Reunion Island, Southwest Indian Ocean
The Picton Castle is alongside a wharf in the artificial harbour of Port Ouest on the northwest end of this roundish French island of Reunion deep in the southwest Indian Ocean. It is now coming up thick in the cyclone season in the Indian Ocean. Being at Reunion we are almost out of the Indian Ocean, but not quite. When we sailed from Rodriques 17 days ago, we had an area of “disturbed weather” off the northeast corner of Madagascar. This is a hot squally area and basically a kind of incubator for low-pressure systems that can turn into cyclones.
A week or so ago a not-very-impressive shallow low spun out of this area and started to make its way southwest into the waters between Reunion and Madagascar. All the predictions were saying that this was no big thing. All the computer models that the prognosticators use indicated a diminishing system. We expected to get under way a couple of days ago—get some fuel at the fuel station here in the basin, and sail off bound for Toliara in southwest Madagascar. Reunion had been good but we were all excited about getting to sea and Madagascar.

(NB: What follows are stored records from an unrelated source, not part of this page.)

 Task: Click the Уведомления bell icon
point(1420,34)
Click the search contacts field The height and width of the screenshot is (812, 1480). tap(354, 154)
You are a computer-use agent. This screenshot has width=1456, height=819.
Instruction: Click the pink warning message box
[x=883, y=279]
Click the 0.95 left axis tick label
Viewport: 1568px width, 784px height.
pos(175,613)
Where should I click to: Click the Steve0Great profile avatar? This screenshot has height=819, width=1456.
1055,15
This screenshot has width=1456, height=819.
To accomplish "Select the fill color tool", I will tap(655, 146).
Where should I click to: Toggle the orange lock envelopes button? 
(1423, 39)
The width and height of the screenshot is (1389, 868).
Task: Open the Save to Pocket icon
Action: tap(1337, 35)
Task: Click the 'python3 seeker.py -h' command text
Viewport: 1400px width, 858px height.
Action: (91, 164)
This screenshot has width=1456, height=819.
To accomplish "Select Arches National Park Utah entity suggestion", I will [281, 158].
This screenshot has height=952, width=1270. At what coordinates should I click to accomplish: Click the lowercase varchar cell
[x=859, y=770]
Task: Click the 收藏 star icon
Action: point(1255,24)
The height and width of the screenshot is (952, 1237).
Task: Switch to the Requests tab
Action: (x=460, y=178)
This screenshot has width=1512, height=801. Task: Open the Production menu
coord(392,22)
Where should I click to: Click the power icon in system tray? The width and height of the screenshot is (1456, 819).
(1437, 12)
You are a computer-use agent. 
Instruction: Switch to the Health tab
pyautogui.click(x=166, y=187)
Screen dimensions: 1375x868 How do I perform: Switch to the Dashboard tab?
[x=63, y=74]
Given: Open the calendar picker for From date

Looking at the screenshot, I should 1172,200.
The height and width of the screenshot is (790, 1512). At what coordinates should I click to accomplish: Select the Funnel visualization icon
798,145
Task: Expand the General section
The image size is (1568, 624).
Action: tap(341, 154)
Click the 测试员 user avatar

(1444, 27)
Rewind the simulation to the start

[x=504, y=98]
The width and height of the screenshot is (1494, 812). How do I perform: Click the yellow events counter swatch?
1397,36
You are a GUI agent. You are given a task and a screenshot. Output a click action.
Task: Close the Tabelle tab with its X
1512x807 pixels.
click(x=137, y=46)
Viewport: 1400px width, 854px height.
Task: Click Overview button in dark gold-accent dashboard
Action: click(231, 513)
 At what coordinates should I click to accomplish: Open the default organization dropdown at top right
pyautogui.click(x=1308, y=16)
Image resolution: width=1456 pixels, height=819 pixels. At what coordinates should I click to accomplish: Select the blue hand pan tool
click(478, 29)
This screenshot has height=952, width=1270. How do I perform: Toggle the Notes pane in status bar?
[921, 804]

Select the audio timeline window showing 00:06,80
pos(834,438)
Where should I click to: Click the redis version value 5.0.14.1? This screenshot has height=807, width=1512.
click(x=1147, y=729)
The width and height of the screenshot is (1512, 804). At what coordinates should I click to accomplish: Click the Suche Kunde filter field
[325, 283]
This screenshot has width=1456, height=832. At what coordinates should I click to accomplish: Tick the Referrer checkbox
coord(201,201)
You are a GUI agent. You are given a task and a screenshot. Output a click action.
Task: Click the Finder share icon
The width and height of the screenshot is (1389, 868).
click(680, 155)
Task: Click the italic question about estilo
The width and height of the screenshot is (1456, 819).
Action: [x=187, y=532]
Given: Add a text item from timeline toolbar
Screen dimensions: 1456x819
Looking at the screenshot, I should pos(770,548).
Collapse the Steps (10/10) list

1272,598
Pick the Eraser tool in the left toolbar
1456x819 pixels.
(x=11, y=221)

The night before sailing the wind picked up pretty strong in this little protected basin. The weather forecasts still predicted a diminishing system but the sky did not look like this to me. I decided to sit tight. Then a new report came in saying that this low had been upgraded to a tropical storm. Over the next few days this storm got upgraded to “severe” and then down to a “moderate” storm again. This could change back. Now it has stalled right in our way—”quasi-stationary” they call it. It continues to defy the predictors, and 50+ knots is a lot of wind. If you get stuck in like that you get to deal with it, but if you can dodge it that’s all for the good. And when sea-room is diminished by having the east coast of Madagascar downwind, which is like a wall without any meaningful harbours along its shore, it’s better to sit tight in a sweet place like Reunion Island. There is plenty to do here. Everybody’s French is improving, as are their friendships.
The sky is grey. There is a curious surge in the landlocked harbour that makes the Picton Castle tug at her mooring lines in a small jerking motion. The ship is secure, however. The watches continue with meaningful jobs getting done: a new hatch cover is finished and getting waterproofed, the main fife-rail is getting stripped, as are the teak ladders up to the quarter-deck, and a new lower-topsail is getting roped. The free watches are deepening their experience here in Reunion.
Soon we will be gone. Soon we will be leaving the Indian Ocean cyclone season behind as we head for the famous Cape of Good Hope, the southern tip of the great continent of Africa. We will pass the Cape in high summer, the best time of year to make such a passage. The South Atlantic has no circular tropical storms. The water is too cold.